* **Records supplied**:
——————————

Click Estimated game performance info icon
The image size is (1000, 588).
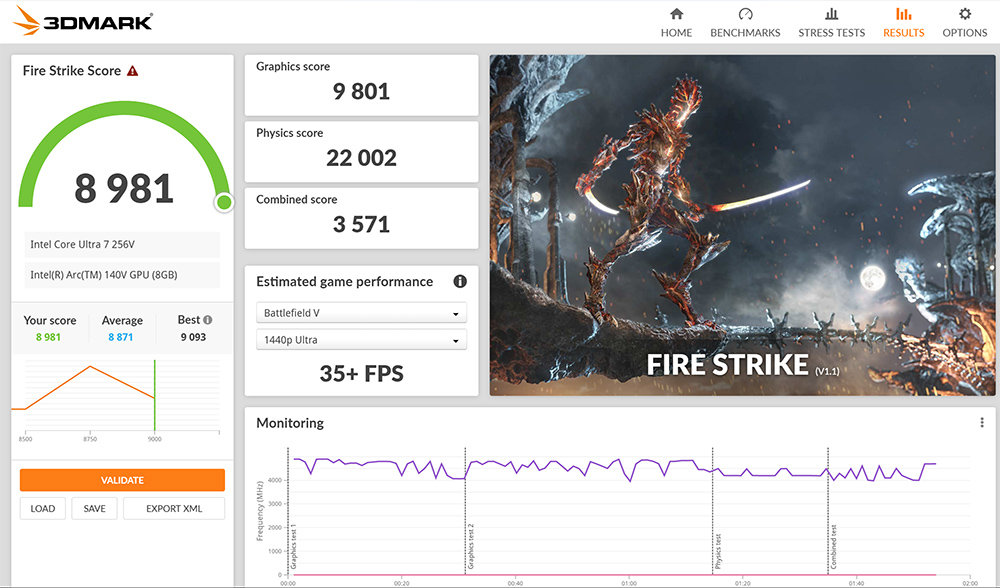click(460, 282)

——————————

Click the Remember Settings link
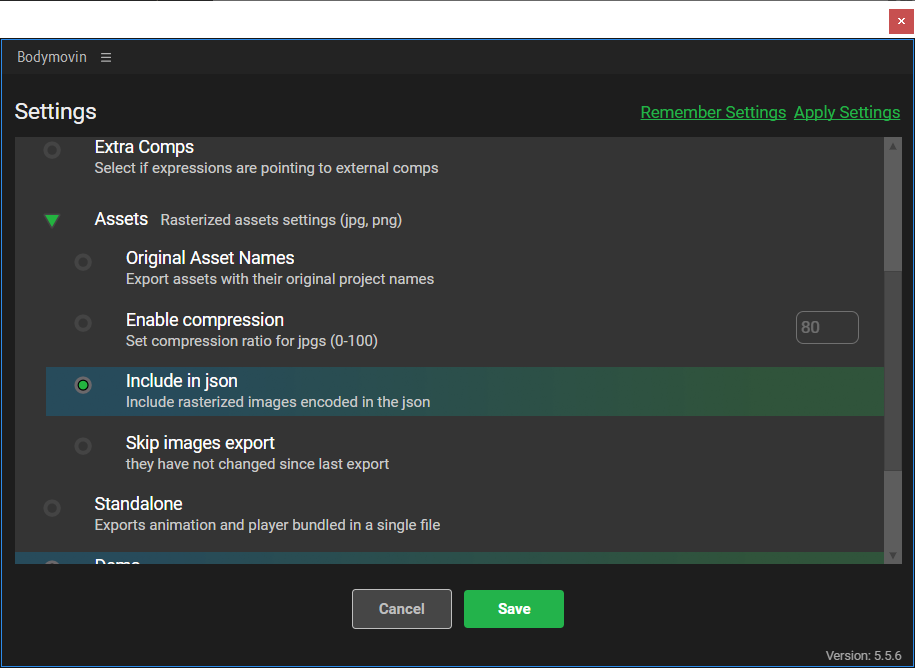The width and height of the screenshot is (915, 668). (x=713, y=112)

——————————

* **Aim of the exercise**: Starting at the line that has "Click Estimated game performance info icon" and stopping after the line that has "click(460, 282)", write those entries out again with "image size" swapped for "screenshot size" and everything else left as it is. Leave the pictures out of your answer.

* **Answer for the task**:
Click Estimated game performance info icon
The screenshot size is (1000, 588).
click(460, 282)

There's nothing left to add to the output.